Because the blood space and the air space 30 of the device 24 may be considerably smaller than those of the device 12 shown in
As used herein, “non-thermal” or “non-thermal atmospheric pressure plasma” is a partially ionized gas ignited at atmospheric pressure and room temperature by adding energy to the gas. In the cases presented, electricity serves as the energy source. The plasma that is generated typically has a temperature of about 30° C. to 40° C., in order to treat living cells and tissues below the threshold for thermal damage. Other suitable sources of non-thermal plasma include plasma jets, corona discharge plasma sources, and dielectric barrier discharge plasma sources.
For the purposes of promoting an understanding of the principles of the invention, reference has been made to the embodiments illustrated in the drawings, and specific language has been used to describe these embodiments. However, this specific language intends no limitation of the scope of the invention, and the invention should be construed to encompass all embodiments that would normally occur to one of ordinary skill in the art. The terminology used herein is for the purpose of describing the particular embodiments and is not intended to be limiting of exemplary embodiments of the invention. In the description of the embodiments, certain detailed explanations of related art are omitted when it is deemed that they may unnecessarily obscure the essence of the invention.
The use of any and all examples, or exemplary language (e.g., “such as”) provided herein, is intended merely to better illuminate the invention and does not pose a limitation on the scope of the invention unless otherwise claimed. Numerous modifications and adaptations will be readily apparent to those of ordinary skill in this art without departing from the spirit and scope of the invention as defined by the following claims.
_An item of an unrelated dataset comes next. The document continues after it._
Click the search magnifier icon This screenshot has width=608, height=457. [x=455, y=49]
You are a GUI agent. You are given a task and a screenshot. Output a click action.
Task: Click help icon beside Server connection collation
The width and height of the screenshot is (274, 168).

Therefore, the scope of the invention is defined not by the detailed description of the invention but by the following claims, and all differences within the scope will be construed as being included in the invention.
No item or component is essential to the practice of the invention unless the element is specifically described as “essential” or “critical.” It will also be recognized that the terms “comprises,” “comprising,” “includes.” “including,” “has,” and “having,” as used herein, are specifically intended to be read as open-ended terms of art. The use of the terms “a” and “an” and “the” and similar referents in the context of describing the invention (especially in the context of the following claims) are to be construed to cover both the singular and plural, unless the context clearly indicates otherwise. In addition, it should be understood that although the terms “first,” “second,” etc. may be used herein to describe various elements, these elements should not be limited by these terms, which are only used to distinguish one element from another. Furthermore, recitation of ranges of values herein are merely intended to serve as a shorthand method of referring individually to each separate value falling within the range, unless otherwise indicated herein, and each separate value is incorporated into the specification as if it were individually recited herein.